_How to complete this task_
No pictures should appear in the copy; otherwise retype the entries exactly.

Records from a data collection
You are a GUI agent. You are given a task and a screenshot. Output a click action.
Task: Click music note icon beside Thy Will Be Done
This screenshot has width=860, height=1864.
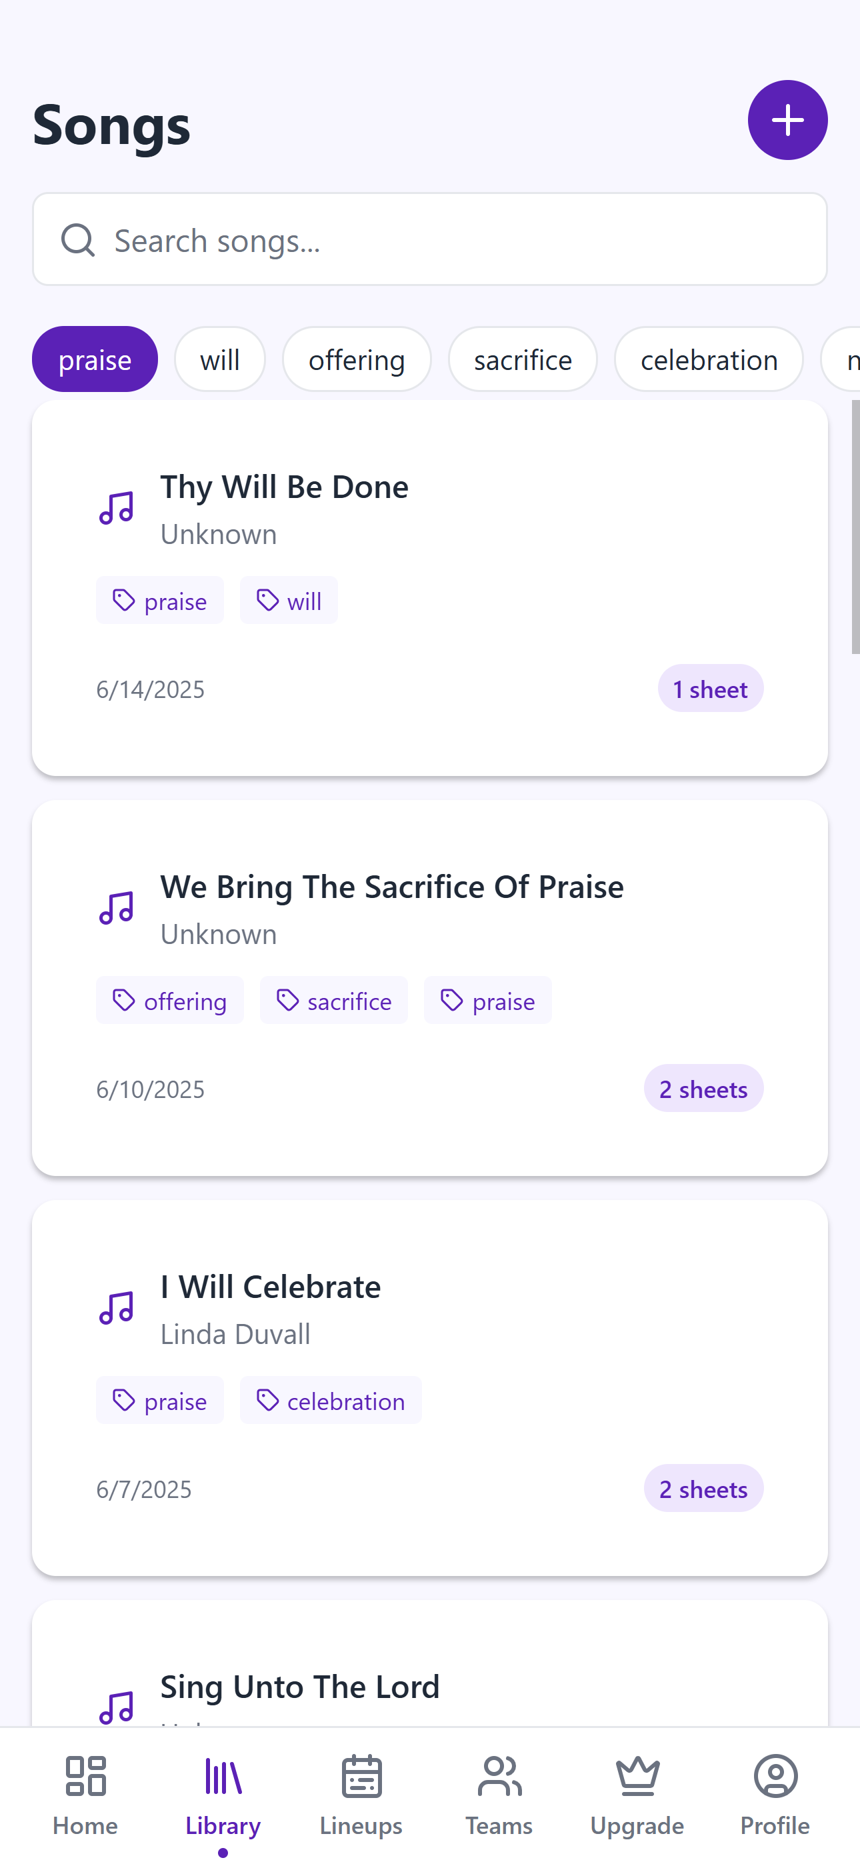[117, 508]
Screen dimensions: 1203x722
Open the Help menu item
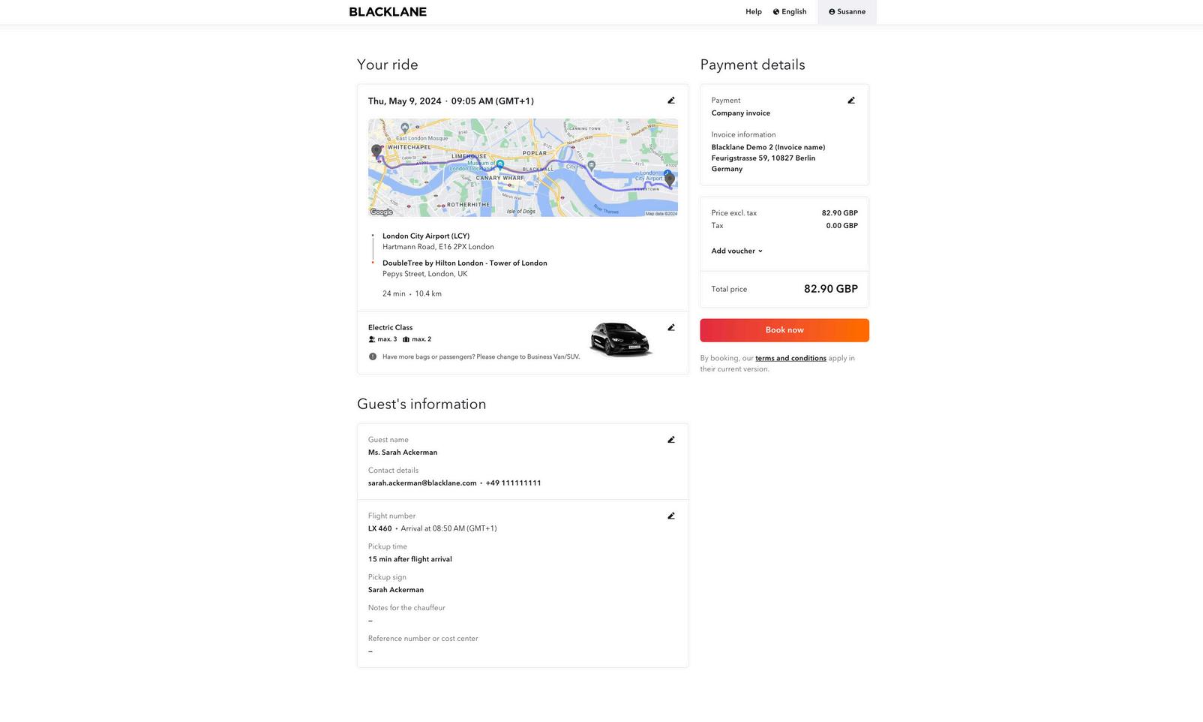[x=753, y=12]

_Result for this task_
You are a GUI agent. You are given a task and a screenshot. Output a click action.
Task: Click music note icon beside Thy Will Be Done
This screenshot has width=860, height=1864.
[117, 508]
Screen dimensions: 1203x722
Open the Help menu item
[x=753, y=12]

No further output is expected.